Design + Build Enterprises
About Design + Build Enterprises
Design + Build Enterprises is the Cobble Hill firm making a mark on Brooklyn’s most popular neighborhoods. Tambi Kat, a LEED-certified professional, and graduate of a five-year architecture program, established the company and now serves as a principal and hands-on project director, connecting clients with the teams of designers, technology specialists, and craftsmen that will bring a dream home to life. Kat worked with architects and development firms for years before striking out on his own to assemble a team that would offer soup-to-nuts design and build services. A member of the U.S. Green Building Council, Design + Build Enterprises works on brownstones and apartments in Brooklyn Heights, Park Slope, and Fort Greene, where home listings frequently top $15M.

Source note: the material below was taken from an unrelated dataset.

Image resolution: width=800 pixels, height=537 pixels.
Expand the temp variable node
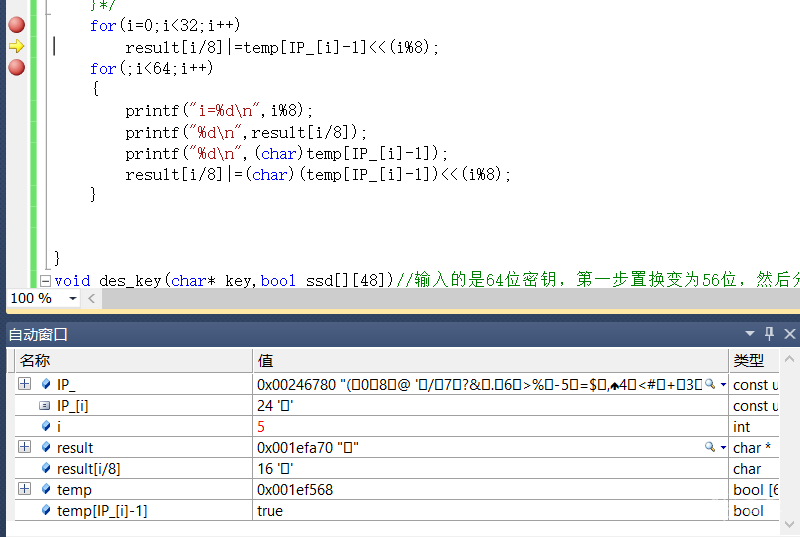click(x=24, y=489)
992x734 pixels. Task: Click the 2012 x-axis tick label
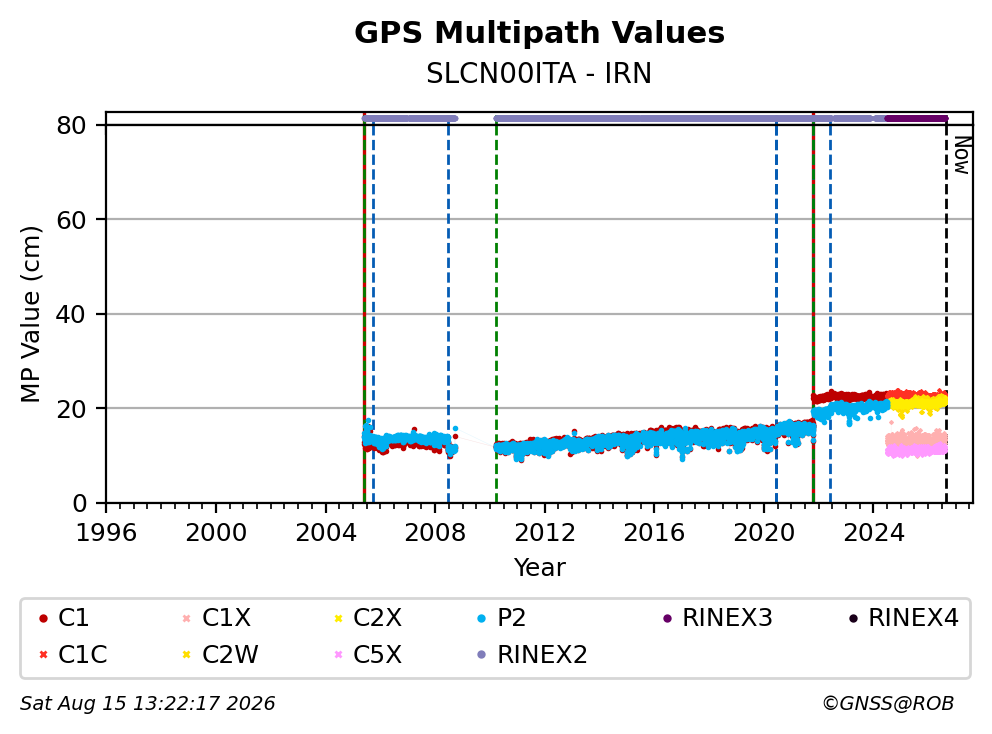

Design Build + Enterprises renovated an 1860 Italianate-style home in Fort Greene. The house at 158 South Oxford Street — which at one time was on the market for $13M — sits on a hill that used to overlook farmland, but it is now in danger of being overrun by Fort Greene’s sprawling development. Homeowners can watch the neighborhood change through the property’s 33 windows, or from the Gothic, trimmed front and back porches. The 5,400-square-foot, four-bedroom received a new kitchen with a wraparound countertop, butcher-block center island, and subway tile backsplash. One of the home’s bathrooms retains the charm of traditional tilework and a stained-glass window, while another got a slate tile update. The wood flooring was restored flooring throughout — from the parquet entry and upstairs bedroom to the main living spaces’ hardwood planks. An exterior staircase with filigree risers leads from the second-story down to the garden. Design + Build Enterprises completed another gut renovation in Fort Greene, revitalizing a four-story townhouse within a six-figure budget. Each bedroom and living space has its own unique aesthetic, bound together by white trim and a central staircase. The top story, which has panoramic views of the historic Fort Greene, now houses a lofted cinema with three skylights. Outdoor space is precious in New York City, and this home doesn’t disappoint. The master suite extends outdoors to a private teak deck.
Essential Design + Build
About Essential Design + Build
Formerly known as Atco Construction, Essential Design + Build has provided detail-oriented architecture and construction services since 1971. Working out of their Midtown office, the certified US Green Building Council member brings sustainable construction practices and LEED AP staff to commercial and residential projects throughout the city. Essential Design + Build projects have appeared on Curbed New York. House Beautiful tapped the firm for their expertise for a feature on urban remodels.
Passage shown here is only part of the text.